In Malaysia, preliminary figures from last year’s census showed a population of about 28 million, meaning one in 10 of that is 2.8 million.
But this is a very rough estimate. Why? Because there are just 280,000 on Malaysia’s disabled people’s registry.
This means the actual number of disabled Malaysians is anywhere between 280,000 and 2.8 million.
(Sarawak’s disabled persons registry shows 28,000 out of a population of 2.5 million.)
The lack of a more accurate statistic is tellingly sad precisely because the margin of error is so large.
Without accuracy, it is difficult to plan disabled-friendly buildings.
How many schools do we need to cater to these young Malaysians?

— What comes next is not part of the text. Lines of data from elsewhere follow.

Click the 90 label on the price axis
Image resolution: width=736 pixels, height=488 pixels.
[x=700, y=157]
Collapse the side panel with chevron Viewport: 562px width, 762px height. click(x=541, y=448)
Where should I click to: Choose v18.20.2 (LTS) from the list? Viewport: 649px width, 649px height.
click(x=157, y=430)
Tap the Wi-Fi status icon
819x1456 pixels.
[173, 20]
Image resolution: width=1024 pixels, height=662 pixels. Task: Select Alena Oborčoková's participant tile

Are there enough disabled-friendly buses and taxis around?
The Federal Government on its part has taken the registry that shows 280,000 disabled persons (about 1% of the population) as a baseline.
There are policies formulated on that very figure. For example, the Federal Government has stressed that 1% of civil servants must be from the disabled community. That’s well and good, except that the Government admits it has not met that quota.
As for the Sarawak government, its work on disability issues has only just began. The state Welfare, Women and Family Development Ministry is barely nine months old, said the assistant welfare minister at the human rights dialogue session recently.
Lawson also said previous efforts taken by the state had come under a hotchpotch of different agencies.
Those on the registry are entitled to a host of benefits.
Of course, the matter of welfare for the disabled was a hot issue some months ago, when a disabled person had his aid cancelled, ostensibly for supporting the Opposition.
Officials eventually claimed that Frusis Lebi’s financial aid was cancelled, not for political reasons, but because he was already earning more than RM2,000 a month.
Whatever it may be, at the end of the day, the Government cannot claim it has done well for the disabled.
The lack of a more accurate statistic and its unwillingness to fill up just 1% of the civil service with disabled people show much promises are just paying lip service.
The Government has yet to strictly enforce building rules and regulations including mandatory carparks for the disabled, standardised sizes of sidewalks and zebra crossings.
As concerned citizens, we need to do more as well. We must persuade Putrajaya and Petra Jaya to provide more funding for existing rules and regulations to be enforced and for policymakers to accept the input of experts and the disabled.